Karen was diagnosed with melanoma in 1997. It came back in 2005 and she joined a clinical trial. Several times she has given extra blood samples for research purposes. She is happy to take part in any research into her condition.
In 1997 a mole on Karen’s foot was diagnosed as melanoma (a form of skin cancer). It was removed, but the melanoma returned in 1999 and she had another operation. She was given the all-clear in 2005, but only a few months later started getting stomach pains. It was discovered the cancer had spread to her small intestine and other organs, so she was recommended for chemotherapy. She was offered a chance to take part in a clinical trial, in which she would be allocated at random either to the existing treatment or a new drug.
Karen immediately decided to take part, and was disappointed that the doctors insisted she wait for a couple of weeks to be sure she was happy with her decision. She just wanted to get started, and she was pleased to be allocated to the group getting the new drug. In the first year, she had to go to hospital to be monitored every three weeks, then every three months. Now in 2009 it has just been changed to every six months. Karen feels lucky to be one of the few people who did really well on the trial and has survived.
Throughout her care she has often been asked to allow some of her blood samples to be used for research purposes. To her this is really not a big issue, and she is usually not that interested to read long information leaflets about it. Karen says she’s a professional in her own field, and doctors are professionals in their field. She is happy to trust them to know what they’re doing and to behave ethically, so she does not feel a need to ask a lot of questions about how the samples will be used. It is still right to be given the information and asked for consent, however. If she did not want to take part, she would feel comfortable in saying no, though there are few examples she could think of where she;d say no, apart from a trial which involved taking drugs she did not currently need (for instance to see if they prevented some condition she did not yet have).

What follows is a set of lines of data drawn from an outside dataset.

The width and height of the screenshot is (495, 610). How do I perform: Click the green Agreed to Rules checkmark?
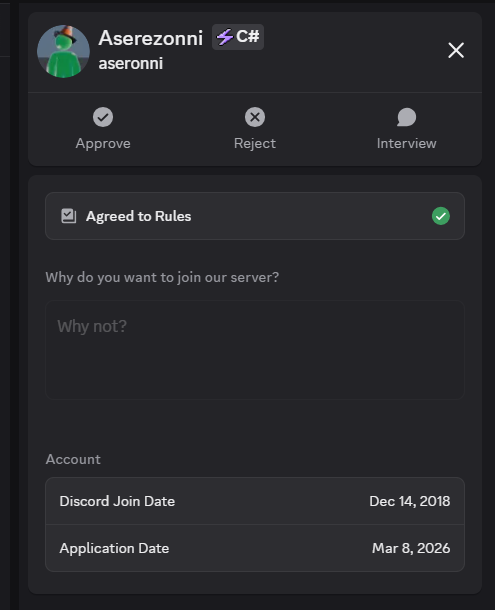click(x=441, y=216)
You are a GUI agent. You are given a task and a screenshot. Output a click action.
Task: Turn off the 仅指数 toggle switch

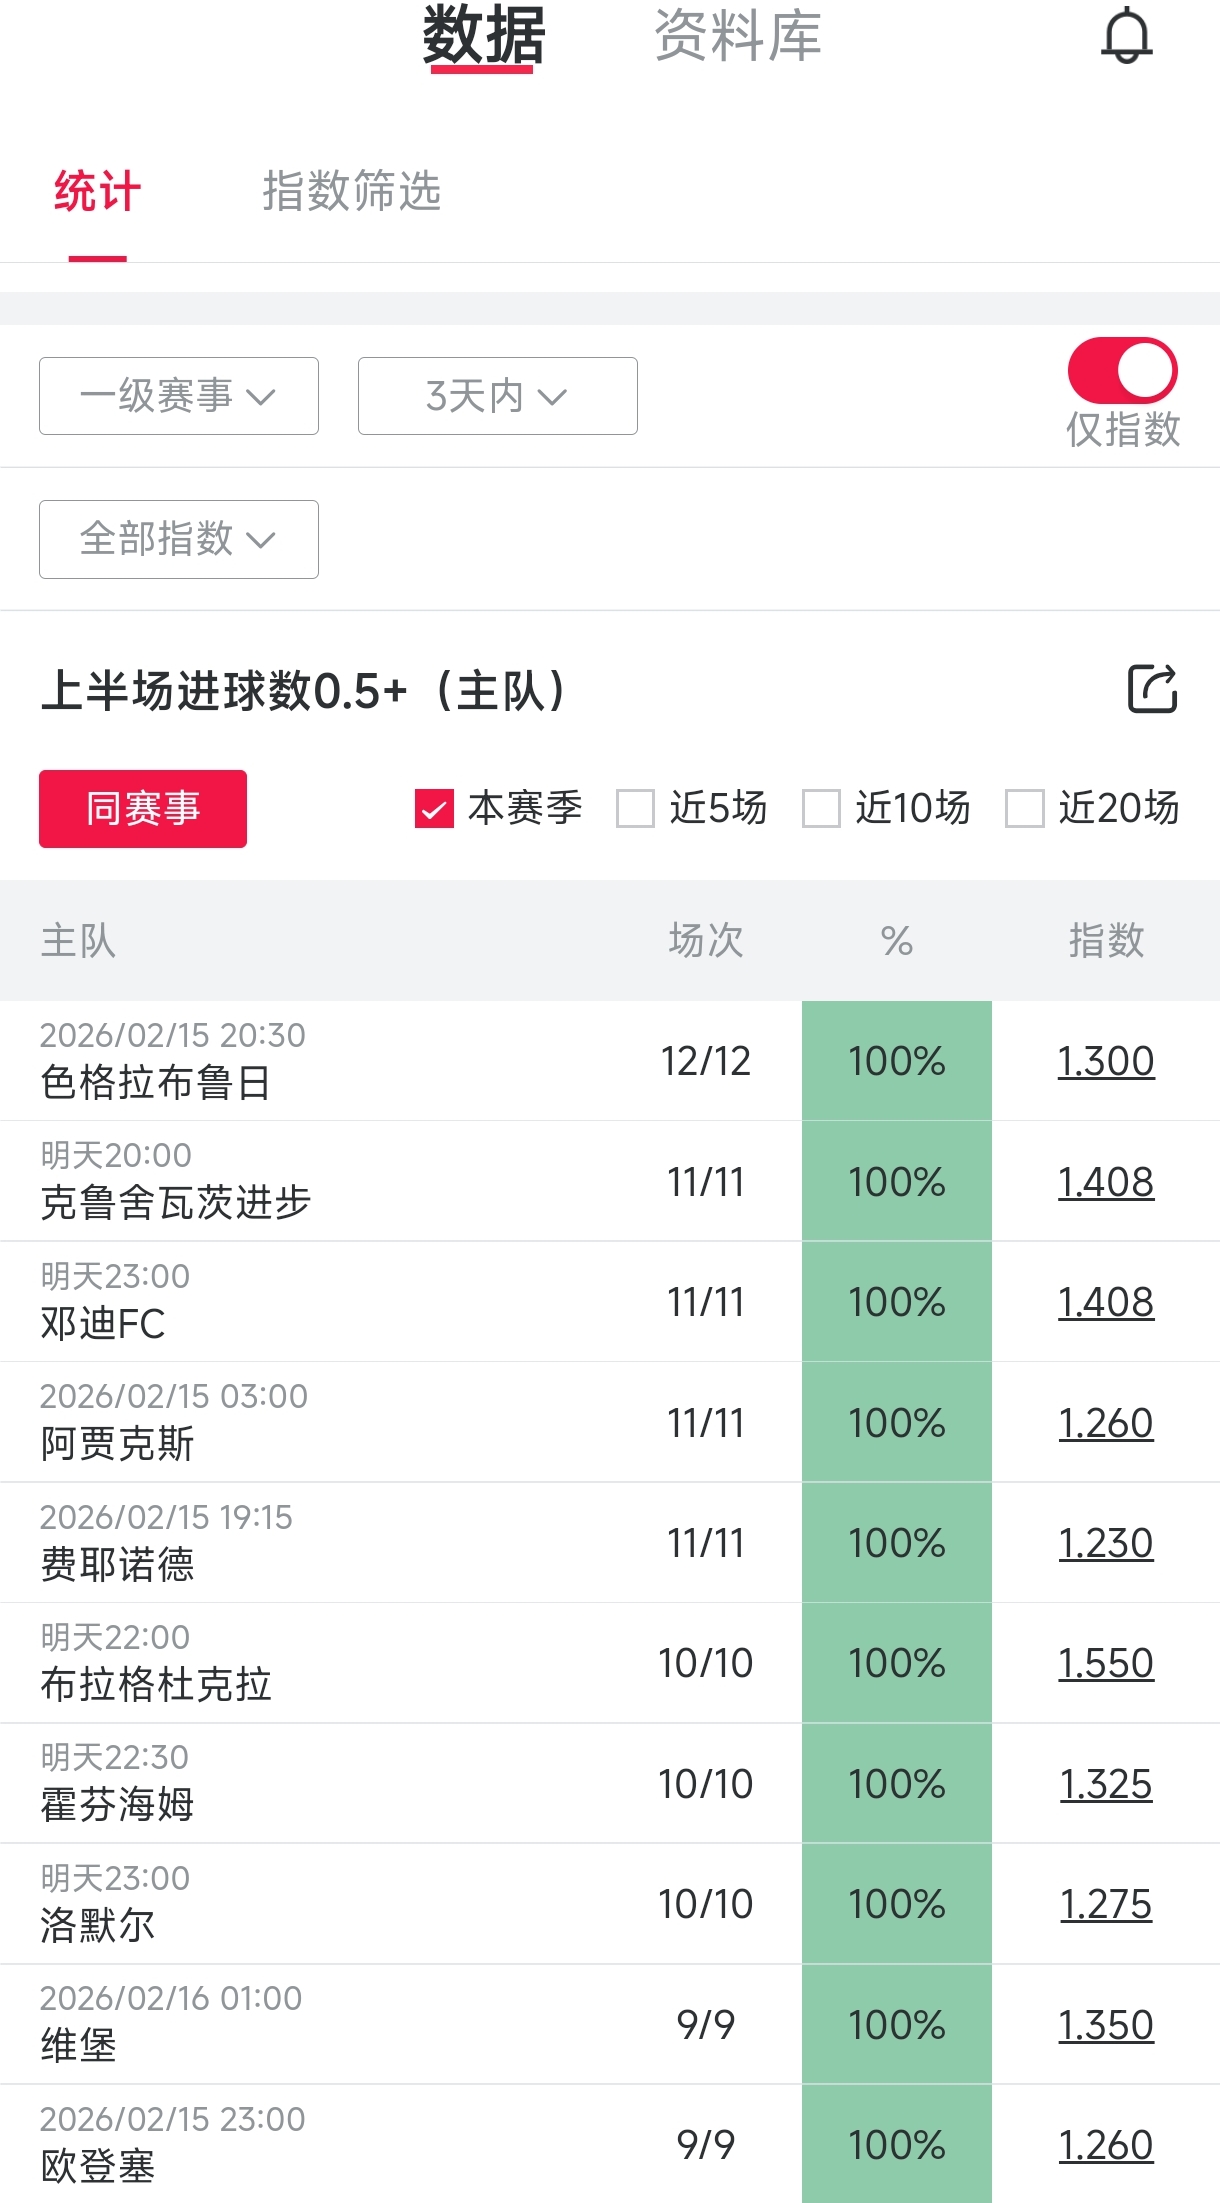click(x=1122, y=370)
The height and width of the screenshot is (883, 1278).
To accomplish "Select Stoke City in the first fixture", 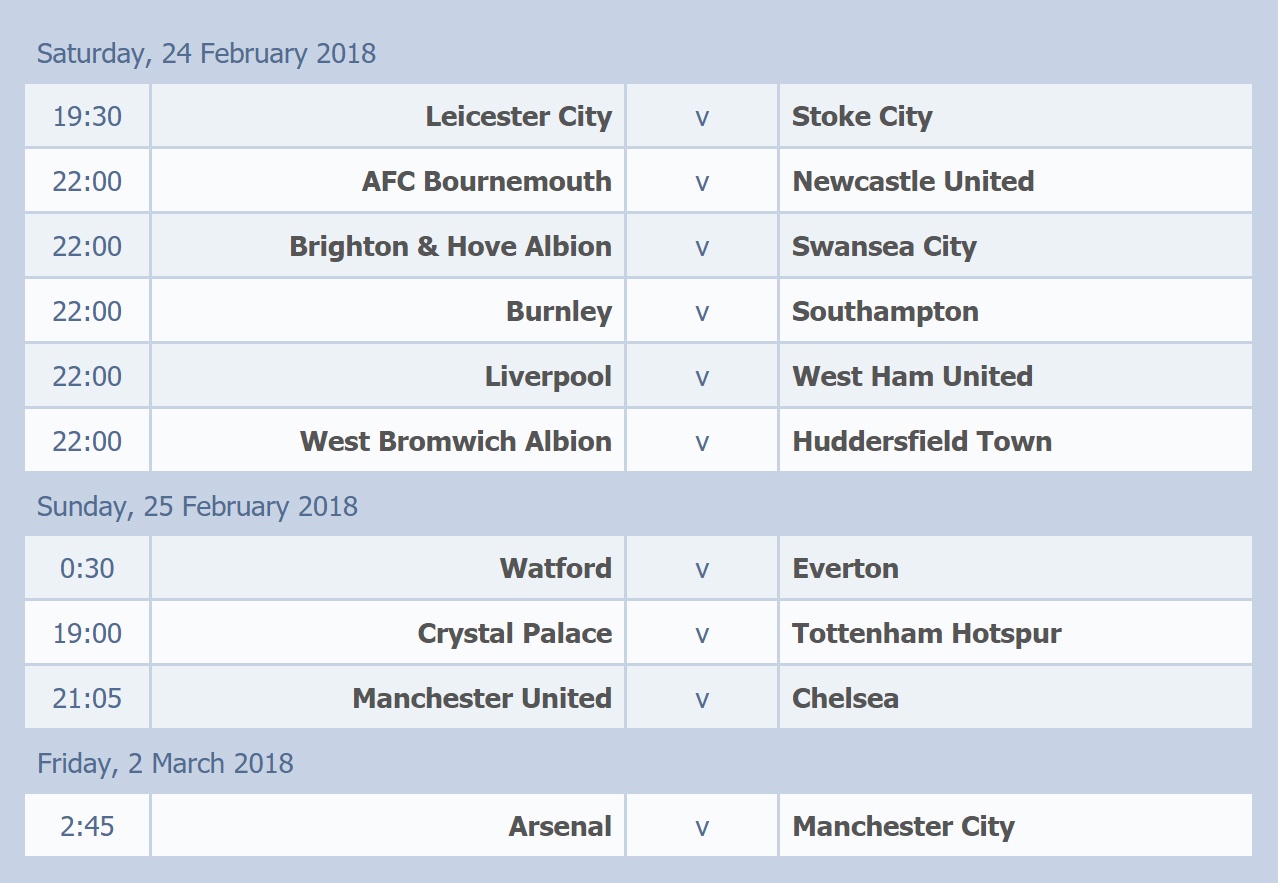I will 862,116.
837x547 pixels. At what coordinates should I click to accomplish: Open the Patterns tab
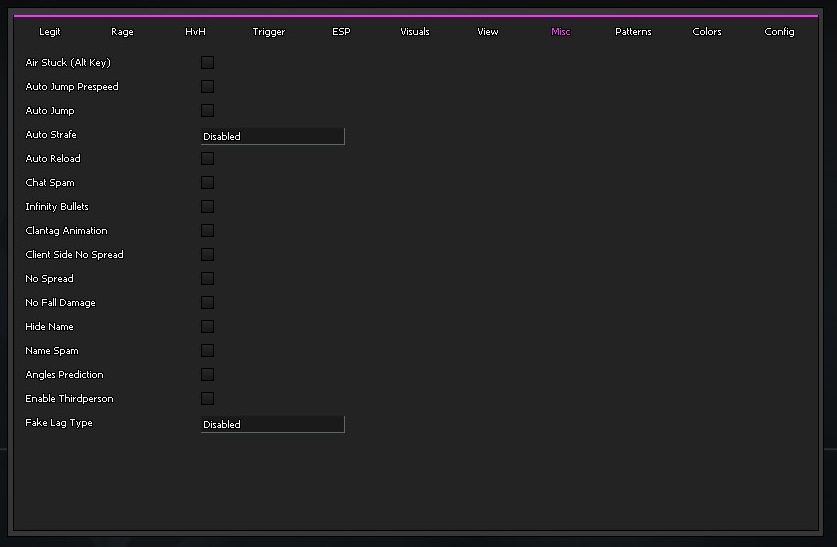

Karen describes her reasons for taking part in the clinical trial as totally selfish;- it was about her personal benefit, not about helping others. Giving samples is of less direct benefit to her personally, but it’s easy to do and she can see no reason not to. But even in this kind of research she feels that saying yes creates a bond between researcher and patient, which gives her a sense of being important to the research team. It also gives her back some sense of control, which is one of the first things you lose when you have cancer. It can also be fun and interesting to feel you;re part of a big international study. She advises others to take part in research if they feel comfortable and safe and they trust the staff, but if they have any doubts to stick with standard treatment. She would like more evening or weekend appointments so working people can take part more easily.